### BRIEF
Lay out the records below as a two-column CSV with the headers "text" and "answer", one row per record. Wrap each field in double quotes and turn any line breaks inside a field into spaces.

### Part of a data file
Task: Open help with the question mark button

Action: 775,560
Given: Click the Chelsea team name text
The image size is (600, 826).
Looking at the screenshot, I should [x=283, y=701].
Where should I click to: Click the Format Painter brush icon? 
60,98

### COMPLETE ANSWER
text,answer
"Task: Open help with the question mark button","Action: 775,560"
"Given: Click the Chelsea team name text The image size is (600, 826).","Looking at the screenshot, I should [x=283, y=701]."
"Where should I click to: Click the Format Painter brush icon?","60,98"